▶ _EXERCISE TASK_: Please continue the forum thread below about a pit bull shot by police, starting with the post by gagsd that comes next; leave the material after the thread aside.

=== EXCERPT ===

# Pit Bull slaughtered for being in a fight



## APBTLove (Feb 23, 2009)

Demand Justice for Parott | Facebook

The picture is heartbreaking...
http://i.imgur.com/UFfGP.jpg

Candlelight vigil planned for slain pit bull - Washington DC pit bull | Examiner.com


> .....At the end of the adoption event Parrot's foster "dad" was walking him home when Parrot nipped at a passing poodle. The two dogs had a small scuffle and were quickly separated by their owners. MPD officers reportedly appeared at this point, pulled Parrot from his foster's hands, pinned him briefly to the ground, and then threw him over a railing and down a stairwell before shooting and killing him......


----------



## DogGone (Nov 28, 2009)

I don’t know how accurate the description is in the article. If the description in the article is correct, then I think perhaps the charges should be brought up against the police officer and the police department. It sounds like the dog was no immediate threat. It sounds like the police exasperated and escalated the situation rather than resolving it properly. It sounds like they made a mountain out of a mole hill. It sounds like the cops overreacted and used excessive force. It sounds like the dog was abused and then executed. It sounds like the police should be charged with excessive force; animal cruelty charges and for murdering the dog. 

It would be interesting to know more about the story and what the police department and officers are saying. 

Why was it necessary to throw the dog over a railing and then execute it on the spot?


----------



## DogGone (Nov 28, 2009)

Dogs often play fight to show dominance or simply just for fun. If this pitbull was really being aggressive then shouldn’t the other dog have significant injuries? The police are insinuating that three people were bitten; if that is true then why isn’t there any photographic evidence of injuries? It makes me suspect that the claims are false or wildly exaggerated. It may have been play or puppy nips or a minor altercation.

So are we so politically correct that we execute dogs without due process simply for what appears to be a minor altercation or playing? 
　
http://voices.washingtonpost.com/local-breaking-news/dc/owner-of-dog-that-was-attacked-talks-about-incident.html?hpid=editorialpromo
　
http://www.ohmidog.com/2010/09/14/24916/
　
http://www.examiner.com/pet-rescue-in-national/police-officer-shoots-dog-at-adam-morgan-festival-washington-dc
　
http://weblogs.baltimoresun.com/features/mutts/blog/2010/09/police_kill_dog_at_adams_morga.html
　
http://dcist.com/2010/09/police_receive_so_many_parrot_email.php
　
http://www.myfoxdc.com/dpp/news/dc/candlelight-vigil-held-for-dog-killed-by-dc-police-officer-091610


----------



## gagsd (Apr 24, 2003)

=== INFORMATION SUPPLIED ===

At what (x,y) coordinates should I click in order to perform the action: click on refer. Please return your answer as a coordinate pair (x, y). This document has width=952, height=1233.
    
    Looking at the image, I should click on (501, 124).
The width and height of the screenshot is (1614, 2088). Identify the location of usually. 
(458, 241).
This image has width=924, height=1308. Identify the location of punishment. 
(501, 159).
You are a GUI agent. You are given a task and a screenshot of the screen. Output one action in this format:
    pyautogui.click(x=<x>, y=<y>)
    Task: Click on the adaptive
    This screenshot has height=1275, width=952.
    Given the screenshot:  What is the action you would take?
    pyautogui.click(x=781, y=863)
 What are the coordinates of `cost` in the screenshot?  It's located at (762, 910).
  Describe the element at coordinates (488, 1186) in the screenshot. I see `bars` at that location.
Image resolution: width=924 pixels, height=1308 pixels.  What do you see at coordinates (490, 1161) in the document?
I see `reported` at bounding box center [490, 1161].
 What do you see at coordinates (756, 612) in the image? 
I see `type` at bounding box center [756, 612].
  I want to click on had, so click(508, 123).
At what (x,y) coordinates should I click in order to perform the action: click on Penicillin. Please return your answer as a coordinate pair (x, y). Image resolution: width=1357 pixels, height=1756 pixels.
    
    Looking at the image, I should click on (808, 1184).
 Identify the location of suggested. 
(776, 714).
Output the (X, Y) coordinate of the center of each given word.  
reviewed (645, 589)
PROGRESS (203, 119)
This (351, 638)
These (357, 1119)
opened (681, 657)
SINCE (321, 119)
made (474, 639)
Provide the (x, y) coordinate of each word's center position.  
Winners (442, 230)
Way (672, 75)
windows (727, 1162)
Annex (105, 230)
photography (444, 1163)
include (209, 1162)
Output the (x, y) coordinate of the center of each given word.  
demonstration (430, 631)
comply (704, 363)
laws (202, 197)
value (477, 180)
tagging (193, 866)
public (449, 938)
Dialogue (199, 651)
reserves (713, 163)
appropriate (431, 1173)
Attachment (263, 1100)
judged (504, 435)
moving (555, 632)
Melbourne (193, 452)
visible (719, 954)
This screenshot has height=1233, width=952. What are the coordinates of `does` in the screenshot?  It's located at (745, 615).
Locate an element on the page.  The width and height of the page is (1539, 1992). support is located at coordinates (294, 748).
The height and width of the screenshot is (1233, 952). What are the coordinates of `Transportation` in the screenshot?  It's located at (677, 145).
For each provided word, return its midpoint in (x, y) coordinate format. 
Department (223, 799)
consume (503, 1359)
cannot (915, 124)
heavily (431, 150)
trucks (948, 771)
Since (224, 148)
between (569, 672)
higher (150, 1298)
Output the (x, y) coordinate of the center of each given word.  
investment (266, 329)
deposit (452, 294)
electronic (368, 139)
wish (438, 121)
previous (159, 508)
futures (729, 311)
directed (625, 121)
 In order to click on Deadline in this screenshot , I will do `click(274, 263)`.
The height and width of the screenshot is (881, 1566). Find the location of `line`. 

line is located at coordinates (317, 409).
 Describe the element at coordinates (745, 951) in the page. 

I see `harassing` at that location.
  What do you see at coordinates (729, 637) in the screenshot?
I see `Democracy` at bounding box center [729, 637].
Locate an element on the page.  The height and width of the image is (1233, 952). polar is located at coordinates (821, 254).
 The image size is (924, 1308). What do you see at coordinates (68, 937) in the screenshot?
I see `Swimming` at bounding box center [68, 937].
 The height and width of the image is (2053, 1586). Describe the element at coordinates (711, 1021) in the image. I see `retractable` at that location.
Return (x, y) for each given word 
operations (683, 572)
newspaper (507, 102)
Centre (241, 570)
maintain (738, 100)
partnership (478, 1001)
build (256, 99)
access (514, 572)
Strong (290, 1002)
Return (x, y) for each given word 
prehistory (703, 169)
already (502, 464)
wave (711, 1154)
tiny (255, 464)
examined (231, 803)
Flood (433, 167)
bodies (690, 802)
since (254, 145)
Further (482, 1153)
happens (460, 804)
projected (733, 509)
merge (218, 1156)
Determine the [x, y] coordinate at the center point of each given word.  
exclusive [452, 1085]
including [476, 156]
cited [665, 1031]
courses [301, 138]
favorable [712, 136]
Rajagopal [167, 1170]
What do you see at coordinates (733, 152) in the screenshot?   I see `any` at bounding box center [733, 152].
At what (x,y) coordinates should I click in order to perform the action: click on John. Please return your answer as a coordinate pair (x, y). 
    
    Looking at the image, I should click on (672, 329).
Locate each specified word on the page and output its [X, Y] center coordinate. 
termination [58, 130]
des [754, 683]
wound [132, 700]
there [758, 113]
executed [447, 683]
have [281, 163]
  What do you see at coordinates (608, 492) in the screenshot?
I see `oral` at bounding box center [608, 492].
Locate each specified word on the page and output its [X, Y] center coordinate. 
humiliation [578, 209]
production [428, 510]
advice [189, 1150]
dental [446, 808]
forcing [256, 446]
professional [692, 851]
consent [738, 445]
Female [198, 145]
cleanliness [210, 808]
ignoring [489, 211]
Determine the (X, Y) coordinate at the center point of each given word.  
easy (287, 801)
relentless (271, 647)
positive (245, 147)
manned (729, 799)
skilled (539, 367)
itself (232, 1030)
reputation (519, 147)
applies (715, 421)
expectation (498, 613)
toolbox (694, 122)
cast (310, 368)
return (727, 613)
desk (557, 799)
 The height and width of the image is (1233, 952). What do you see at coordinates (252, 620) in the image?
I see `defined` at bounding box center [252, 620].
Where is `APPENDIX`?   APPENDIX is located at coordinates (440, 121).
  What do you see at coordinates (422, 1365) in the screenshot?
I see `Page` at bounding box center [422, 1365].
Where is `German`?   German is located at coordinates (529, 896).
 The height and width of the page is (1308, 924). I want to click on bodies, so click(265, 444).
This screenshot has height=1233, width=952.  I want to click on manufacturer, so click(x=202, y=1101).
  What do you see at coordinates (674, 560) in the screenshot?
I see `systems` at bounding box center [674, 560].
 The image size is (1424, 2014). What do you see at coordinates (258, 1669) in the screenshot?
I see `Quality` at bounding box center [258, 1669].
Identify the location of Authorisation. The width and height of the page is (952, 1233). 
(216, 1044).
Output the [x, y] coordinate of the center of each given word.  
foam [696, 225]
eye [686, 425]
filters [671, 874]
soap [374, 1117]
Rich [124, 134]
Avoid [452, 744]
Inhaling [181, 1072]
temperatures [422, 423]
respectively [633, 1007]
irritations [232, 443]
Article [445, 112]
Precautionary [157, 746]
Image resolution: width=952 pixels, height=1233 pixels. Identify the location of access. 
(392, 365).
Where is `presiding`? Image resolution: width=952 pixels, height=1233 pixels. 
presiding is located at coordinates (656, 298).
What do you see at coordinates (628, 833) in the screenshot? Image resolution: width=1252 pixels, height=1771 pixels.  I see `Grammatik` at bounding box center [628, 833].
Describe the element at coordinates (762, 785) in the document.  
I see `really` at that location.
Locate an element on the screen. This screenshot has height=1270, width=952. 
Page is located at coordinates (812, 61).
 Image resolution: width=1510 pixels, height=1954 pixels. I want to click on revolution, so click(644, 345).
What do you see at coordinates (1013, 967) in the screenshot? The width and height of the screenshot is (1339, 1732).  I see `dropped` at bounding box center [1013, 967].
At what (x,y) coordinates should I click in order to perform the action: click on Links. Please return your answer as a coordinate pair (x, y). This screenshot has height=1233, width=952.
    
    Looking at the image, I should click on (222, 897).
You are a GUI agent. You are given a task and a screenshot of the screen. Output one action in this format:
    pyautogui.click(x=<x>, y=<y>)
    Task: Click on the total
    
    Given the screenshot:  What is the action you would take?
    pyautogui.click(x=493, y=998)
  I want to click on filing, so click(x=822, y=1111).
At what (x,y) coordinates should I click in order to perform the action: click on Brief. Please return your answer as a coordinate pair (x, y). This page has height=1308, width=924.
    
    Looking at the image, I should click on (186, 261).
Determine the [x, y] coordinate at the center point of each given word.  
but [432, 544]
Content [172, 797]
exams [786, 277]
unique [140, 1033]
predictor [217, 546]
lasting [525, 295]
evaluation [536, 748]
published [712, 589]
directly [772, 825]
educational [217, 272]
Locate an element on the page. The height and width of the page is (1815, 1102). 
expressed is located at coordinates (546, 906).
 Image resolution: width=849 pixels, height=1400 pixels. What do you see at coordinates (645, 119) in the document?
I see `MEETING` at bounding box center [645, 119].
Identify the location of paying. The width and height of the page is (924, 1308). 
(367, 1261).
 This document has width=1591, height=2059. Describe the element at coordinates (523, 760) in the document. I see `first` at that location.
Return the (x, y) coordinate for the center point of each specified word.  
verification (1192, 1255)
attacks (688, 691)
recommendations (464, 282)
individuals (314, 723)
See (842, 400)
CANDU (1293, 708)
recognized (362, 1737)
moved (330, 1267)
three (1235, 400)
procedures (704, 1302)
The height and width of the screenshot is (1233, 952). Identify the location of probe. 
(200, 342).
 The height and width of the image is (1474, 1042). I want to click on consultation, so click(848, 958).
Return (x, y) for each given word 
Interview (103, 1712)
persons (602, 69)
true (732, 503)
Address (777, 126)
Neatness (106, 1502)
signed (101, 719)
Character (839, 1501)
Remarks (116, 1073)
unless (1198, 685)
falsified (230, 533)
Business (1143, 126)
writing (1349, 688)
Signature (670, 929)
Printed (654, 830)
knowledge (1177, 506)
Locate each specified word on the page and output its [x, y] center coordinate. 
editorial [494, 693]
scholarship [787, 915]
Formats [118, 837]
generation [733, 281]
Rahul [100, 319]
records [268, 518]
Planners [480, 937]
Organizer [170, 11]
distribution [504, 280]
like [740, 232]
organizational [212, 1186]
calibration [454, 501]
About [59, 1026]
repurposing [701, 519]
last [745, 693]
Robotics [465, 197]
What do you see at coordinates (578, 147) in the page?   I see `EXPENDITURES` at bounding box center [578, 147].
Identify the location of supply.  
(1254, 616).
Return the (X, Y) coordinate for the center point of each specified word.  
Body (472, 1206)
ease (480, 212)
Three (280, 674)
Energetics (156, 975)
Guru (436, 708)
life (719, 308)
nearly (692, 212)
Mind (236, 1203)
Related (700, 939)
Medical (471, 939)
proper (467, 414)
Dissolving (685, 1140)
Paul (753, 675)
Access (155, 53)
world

===

▶ _EXERCISE RESPONSE_:
I read the Washington Post article, but obviously there are many sides to every story.

What I am going to say is the opposite of what many may agree with.
I think we, collectively, expect dogs to be nice and social regardless of breed. When a dog is not friendly and happy, all I hear is "socialize, socialize, socialize." Sometimes, there are dogs, that should NOT be socialized. (unless in controlled settings by _sensible_ dog-savvy people). 
Too many people have been conditioned to the "its all in how you raise them" mantra, that they have lost sight of the fact that there are aggressive dogs, and some breeds, like Shar-peis, are often aggressive.
I have no idea the history of this particular dog, but if I was holding down a dog that was biting me, I might very well throw it away from me.


----------



## Strongheart (May 2, 2007)

Why did they shoot the pit bull and not the poodle?


----------



## APBTLove (Feb 23, 2009)

Strongheart said:


> Why did they shoot the pit bull and not the poodle?



Ha, because it wasn't a poodle.


I have read that the owner was either nipped/cut when he stuck his hands into Parrot's mouth. However, it sounds like the dog was under control when the officer took him.

I don't doubt that it was a fight.. however, obviously not serious or the poodle would be mush.


----------



## selzer (May 7, 2005)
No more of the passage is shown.